RECORDS FOR THIS TASK Block Start

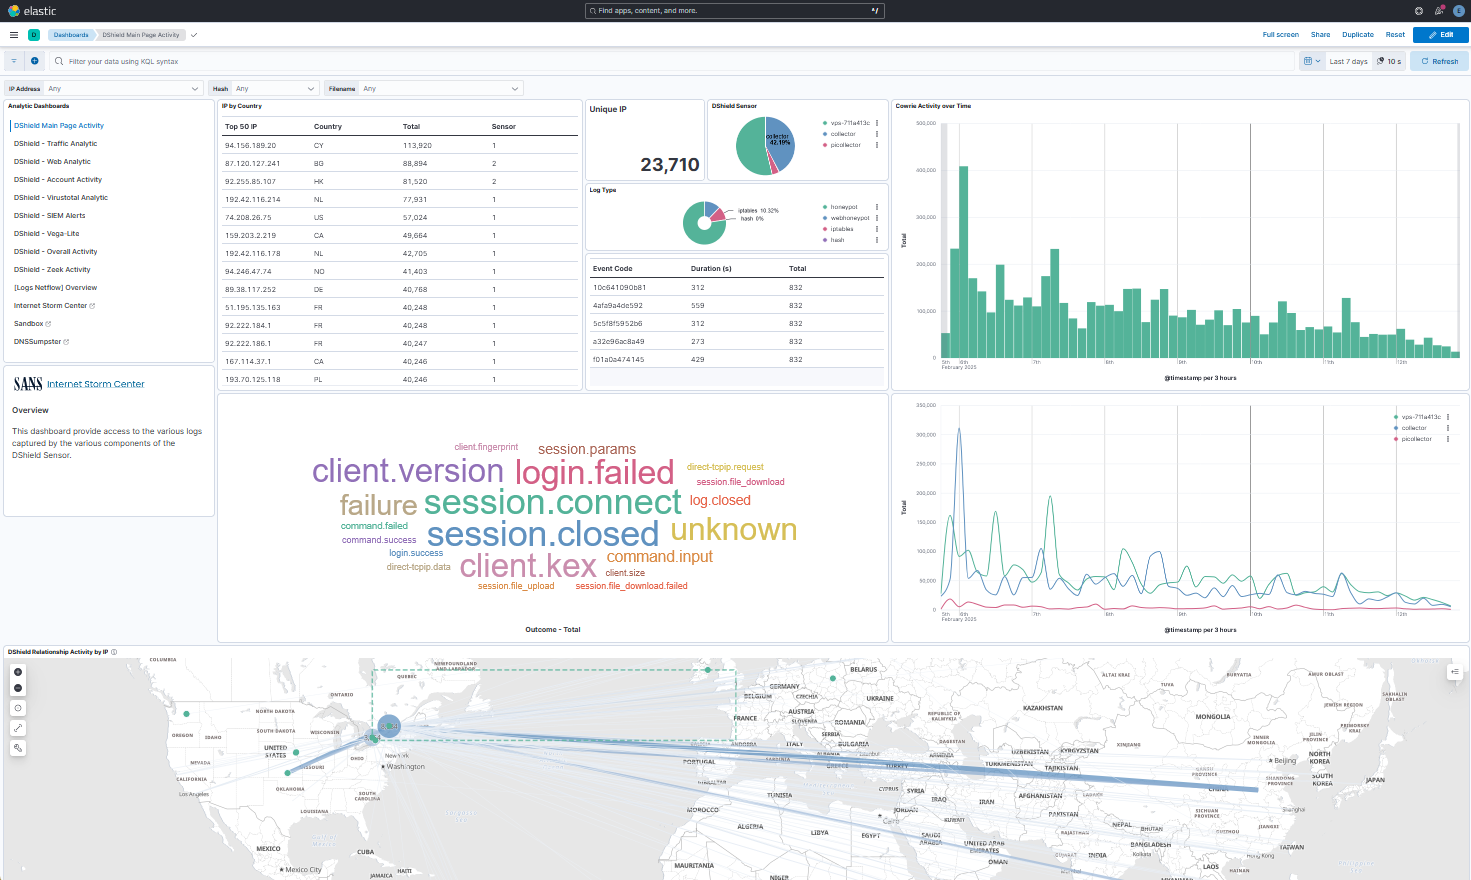1471x880 pixels.
Task: Open the Internet Storm Center link
Action: (95, 384)
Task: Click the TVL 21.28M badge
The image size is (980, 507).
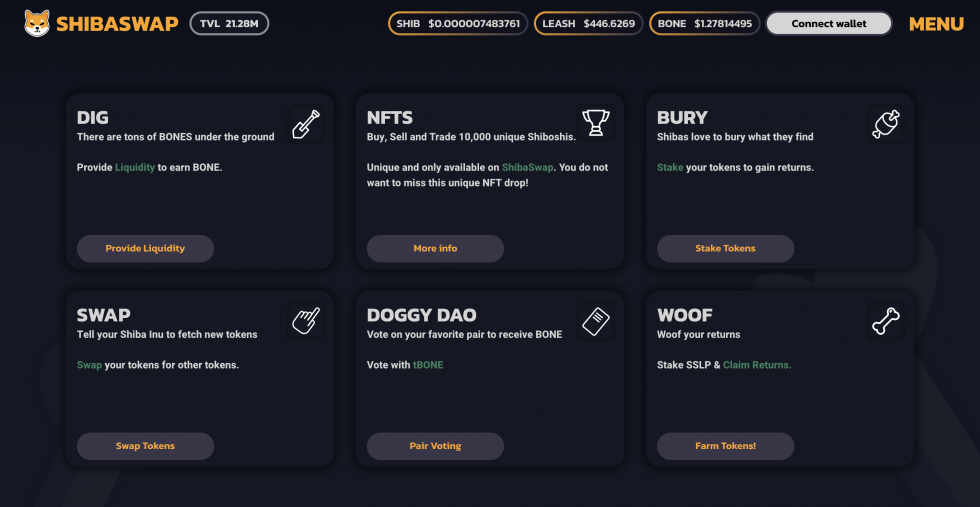Action: pos(229,23)
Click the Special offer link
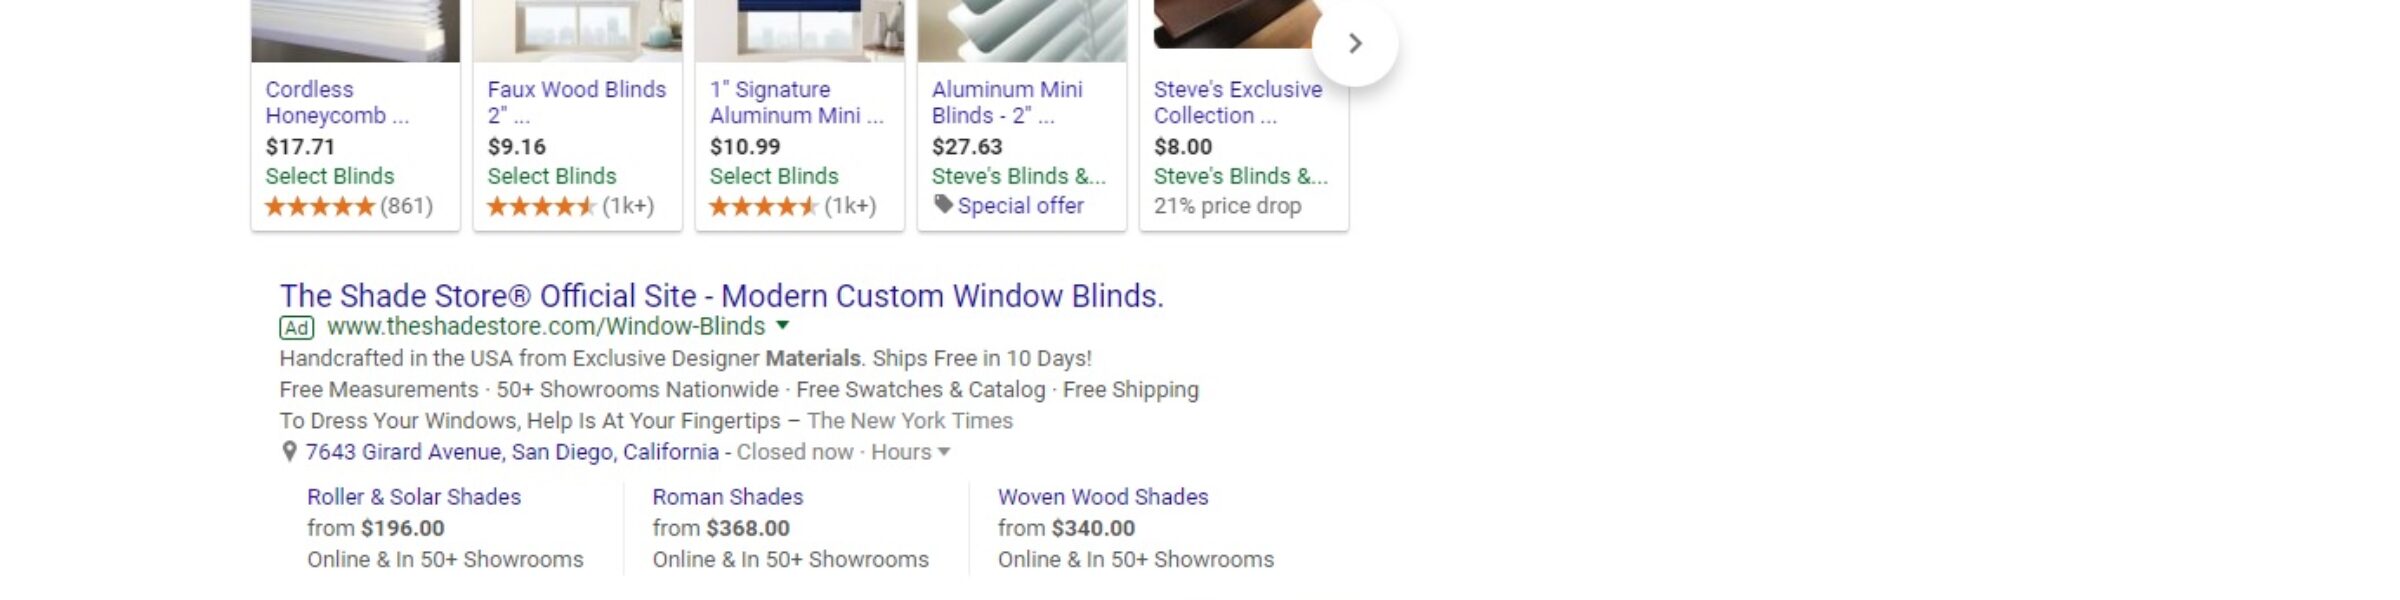Image resolution: width=2400 pixels, height=600 pixels. tap(1020, 206)

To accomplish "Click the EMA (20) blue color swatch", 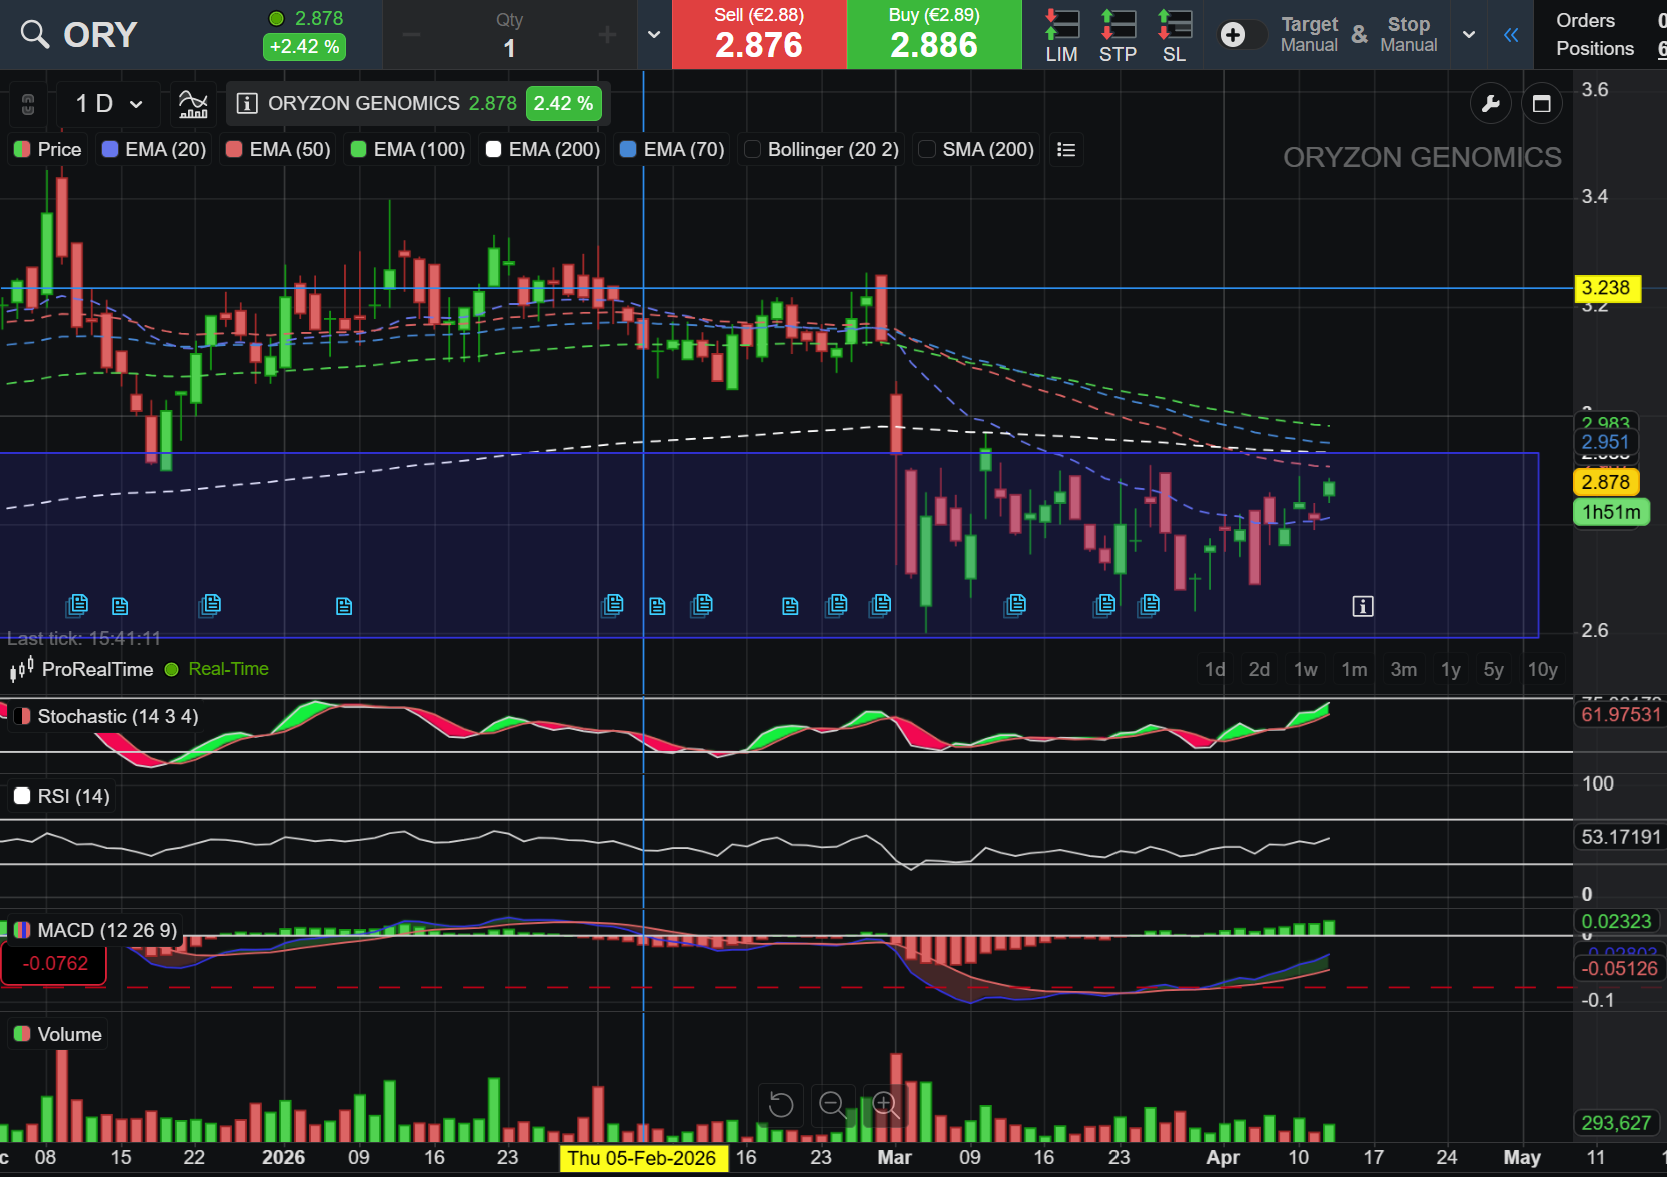I will (110, 149).
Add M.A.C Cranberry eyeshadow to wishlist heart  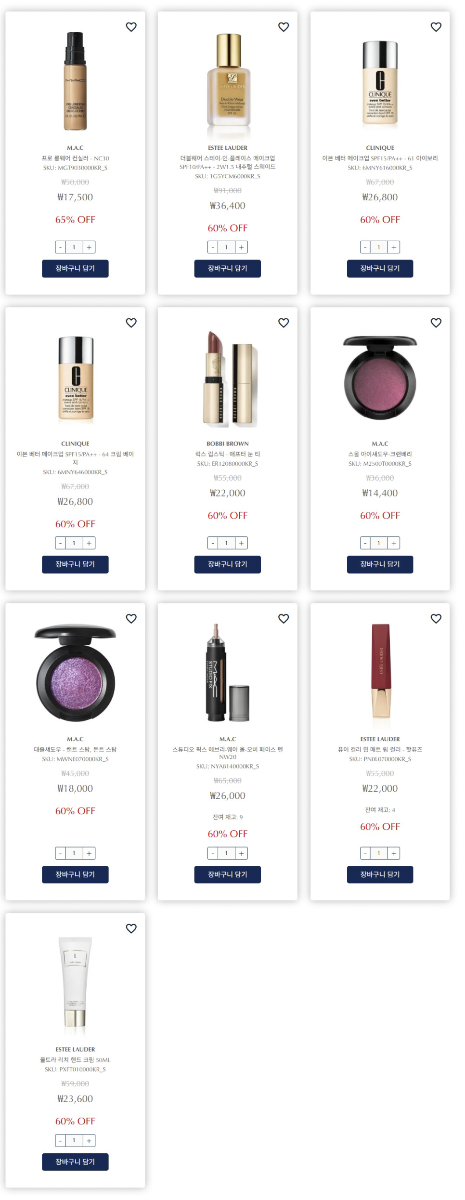[x=436, y=323]

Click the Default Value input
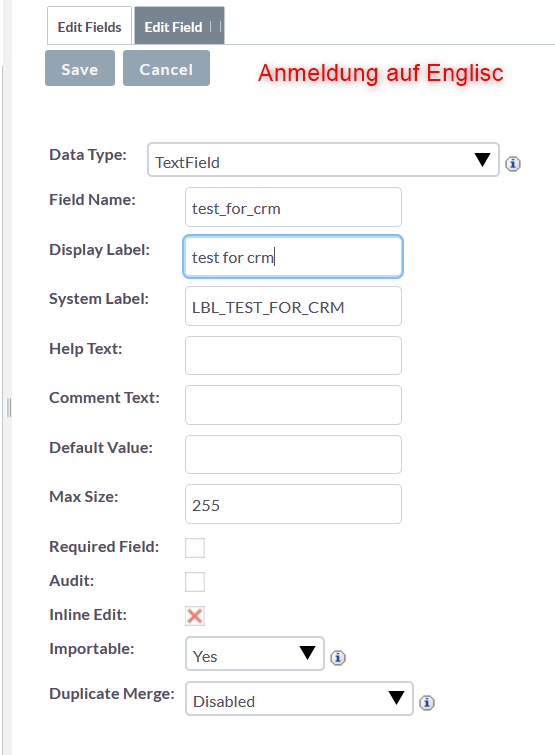coord(293,455)
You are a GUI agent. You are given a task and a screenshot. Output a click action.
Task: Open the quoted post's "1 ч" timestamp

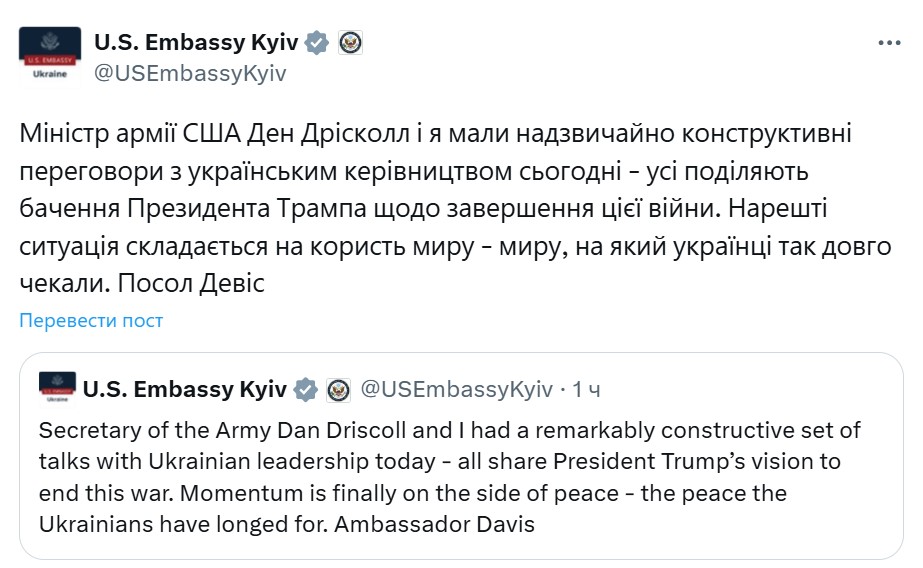pyautogui.click(x=586, y=389)
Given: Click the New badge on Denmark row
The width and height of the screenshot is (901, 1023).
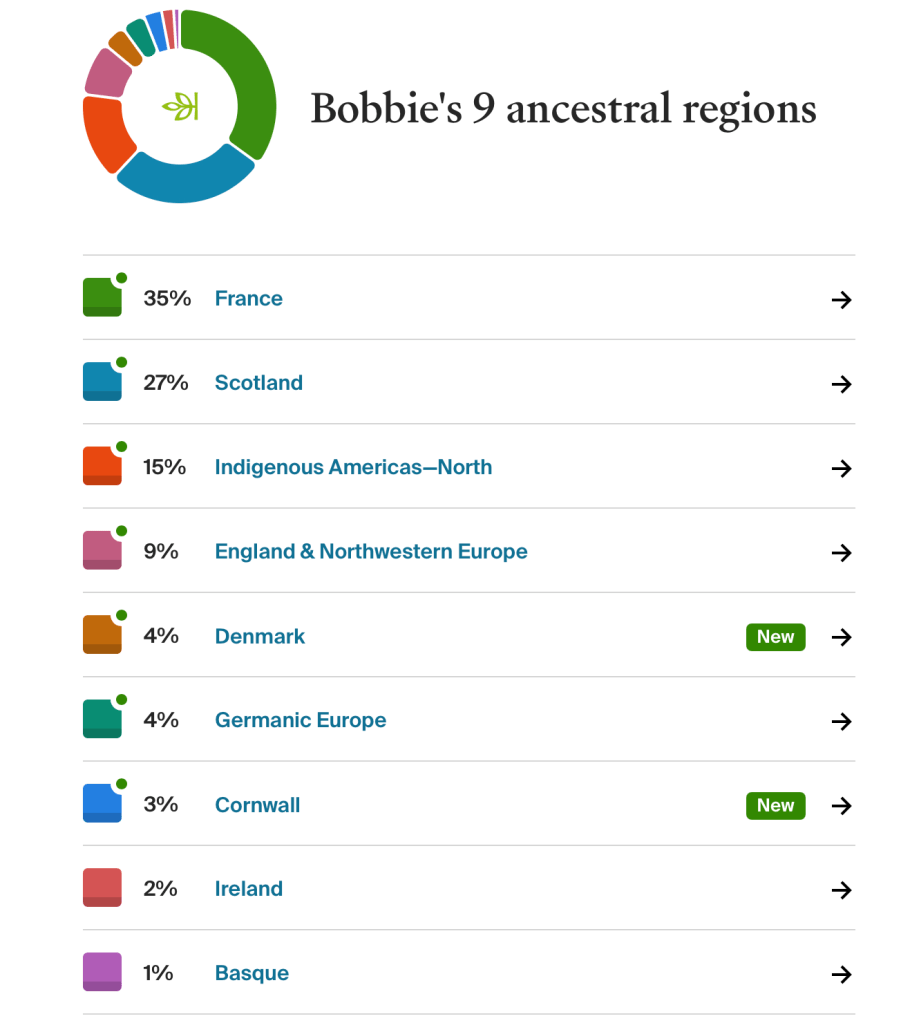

RECORDS FOR THIS TASK Block End

### INSTRUCTIONS FOR THE TASK
Write out the lines from the line with "Given: Click the New badge on Denmark row" through the end of the records exactly; do not include pictures or any other lines.

### TASK RESPONSE
Given: Click the New badge on Denmark row
The width and height of the screenshot is (901, 1023).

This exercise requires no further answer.